CNN’s annual “Bash Christianity on Easter” story is crazier than usual.
This year, they ran an article entitled The Jesus Debate: Man vs. Myth. On one side were John Dominic Crossan and Bart Ehrman, who deny the physical Resurrection. On the other side, are folks like (self-proclaimed “spiritual pioneer”) Timothy Freke who go even further, and deny that Jesus even existed. They don’t just deny Easter, they deny Christmas.
|Raphael, The Resurrection of Christ (1502)|
That’s right: the Resurrection-denying side was the closest thing to orthodoxy in this debate, at least for the first forty paragraphs (literally). Around the forty-seventh paragraph, they finally quote Prof. Craig A. Evans, who explains that Jesus of Nazareth existed. He is literally the first and only Christian source quoted. And the only thing they use Evans for is to provide some quotes saying that Jesus exists — you wouldn’t be able to tell from the context whether or not Evans even believes in the Resurrection.
So CNN’s idea of a balanced article commemorating Easter is to depict the debate as between those who deny the Resurrection and those who deny the entirety of the Gospels.
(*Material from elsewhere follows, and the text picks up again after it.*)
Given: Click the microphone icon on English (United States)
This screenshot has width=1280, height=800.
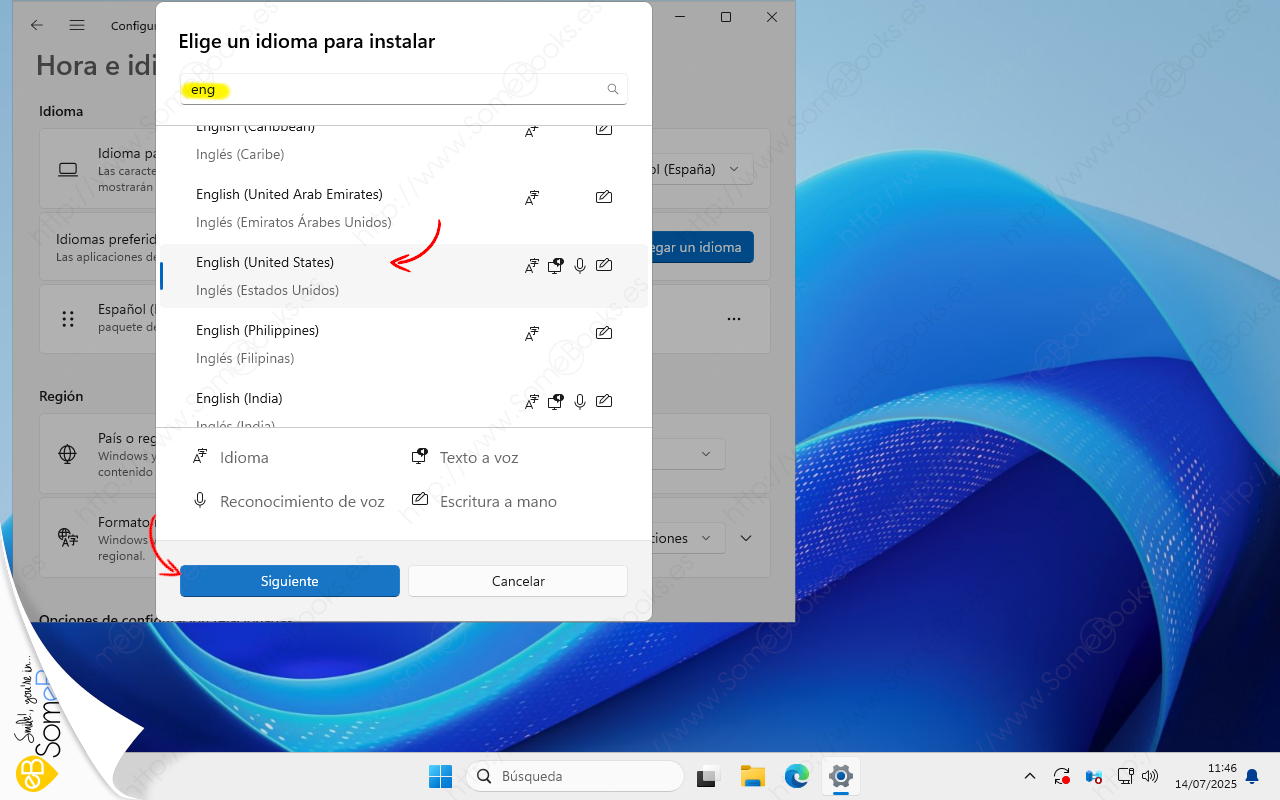Looking at the screenshot, I should click(x=580, y=266).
It’s hard to know what to describe this as, if not flagrant bias, particularly when it’s coupled by this sort of editorializing:
Those who argue against the existence of Jesus say they aren’t trying to destroy people’s faith.
“I don’t have any desire to upset people,” says Freke. “I do have a passion for the truth. … I don’t think rational people in the 20th century can go down a road just on blind faith.”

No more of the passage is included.